[ASSIGNMENT] Repeat each record below exactly as given.

[THE RECORDS]
════════════════════

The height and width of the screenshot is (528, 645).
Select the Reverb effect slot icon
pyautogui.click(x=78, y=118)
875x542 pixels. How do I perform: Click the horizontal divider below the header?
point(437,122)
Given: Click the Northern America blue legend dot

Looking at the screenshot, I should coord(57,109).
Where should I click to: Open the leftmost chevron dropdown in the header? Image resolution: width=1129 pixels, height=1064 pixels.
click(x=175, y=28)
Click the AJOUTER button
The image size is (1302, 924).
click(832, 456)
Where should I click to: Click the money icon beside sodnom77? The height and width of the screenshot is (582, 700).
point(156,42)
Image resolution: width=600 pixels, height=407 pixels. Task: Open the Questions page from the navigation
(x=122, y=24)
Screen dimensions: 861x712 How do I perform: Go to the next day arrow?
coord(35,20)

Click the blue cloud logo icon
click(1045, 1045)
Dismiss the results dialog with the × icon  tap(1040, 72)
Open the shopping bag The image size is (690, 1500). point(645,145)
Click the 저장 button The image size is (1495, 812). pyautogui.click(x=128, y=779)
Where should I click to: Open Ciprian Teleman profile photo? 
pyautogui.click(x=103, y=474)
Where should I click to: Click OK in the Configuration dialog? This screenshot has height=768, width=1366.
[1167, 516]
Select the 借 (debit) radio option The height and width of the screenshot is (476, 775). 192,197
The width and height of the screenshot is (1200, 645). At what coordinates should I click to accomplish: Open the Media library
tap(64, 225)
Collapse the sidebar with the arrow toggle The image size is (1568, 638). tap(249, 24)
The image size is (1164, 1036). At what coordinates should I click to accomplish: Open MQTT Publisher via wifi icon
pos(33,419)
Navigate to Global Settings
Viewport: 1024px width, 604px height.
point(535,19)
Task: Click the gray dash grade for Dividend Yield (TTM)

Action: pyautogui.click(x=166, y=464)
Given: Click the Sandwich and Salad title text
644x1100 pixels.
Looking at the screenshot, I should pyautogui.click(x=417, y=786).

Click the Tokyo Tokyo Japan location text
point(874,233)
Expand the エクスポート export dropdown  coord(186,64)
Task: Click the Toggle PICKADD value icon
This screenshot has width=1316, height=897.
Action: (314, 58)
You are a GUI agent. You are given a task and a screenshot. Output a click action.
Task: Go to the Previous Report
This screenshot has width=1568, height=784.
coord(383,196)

════════════════════

[ANSWER TO THIS TASK]
The height and width of the screenshot is (528, 645).
Select the Reverb effect slot icon
pyautogui.click(x=78, y=118)
875x542 pixels. How do I perform: Click the horizontal divider below the header?
point(437,122)
Given: Click the Northern America blue legend dot

Looking at the screenshot, I should coord(57,109).
Where should I click to: Open the leftmost chevron dropdown in the header? Image resolution: width=1129 pixels, height=1064 pixels.
click(x=175, y=28)
Click the AJOUTER button
The image size is (1302, 924).
click(832, 456)
Where should I click to: Click the money icon beside sodnom77? The height and width of the screenshot is (582, 700).
point(156,42)
Image resolution: width=600 pixels, height=407 pixels. Task: Open the Questions page from the navigation
(x=122, y=24)
Screen dimensions: 861x712 How do I perform: Go to the next day arrow?
coord(35,20)

Click the blue cloud logo icon
click(1045, 1045)
Dismiss the results dialog with the × icon  tap(1040, 72)
Open the shopping bag The image size is (690, 1500). point(645,145)
Click the 저장 button The image size is (1495, 812). pyautogui.click(x=128, y=779)
Where should I click to: Open Ciprian Teleman profile photo? 
pyautogui.click(x=103, y=474)
Where should I click to: Click OK in the Configuration dialog? This screenshot has height=768, width=1366.
[1167, 516]
Select the 借 (debit) radio option The height and width of the screenshot is (476, 775). 192,197
The width and height of the screenshot is (1200, 645). At what coordinates should I click to accomplish: Open the Media library
tap(64, 225)
Collapse the sidebar with the arrow toggle The image size is (1568, 638). tap(249, 24)
The image size is (1164, 1036). At what coordinates should I click to accomplish: Open MQTT Publisher via wifi icon
pos(33,419)
Navigate to Global Settings
Viewport: 1024px width, 604px height.
point(535,19)
Task: Click the gray dash grade for Dividend Yield (TTM)

Action: pyautogui.click(x=166, y=464)
Given: Click the Sandwich and Salad title text
644x1100 pixels.
Looking at the screenshot, I should pyautogui.click(x=417, y=786).

Click the Tokyo Tokyo Japan location text
point(874,233)
Expand the エクスポート export dropdown  coord(186,64)
Task: Click the Toggle PICKADD value icon
This screenshot has width=1316, height=897.
Action: (314, 58)
You are a GUI agent. You are given a task and a screenshot. Output a click action.
Task: Go to the Previous Report
This screenshot has width=1568, height=784.
coord(383,196)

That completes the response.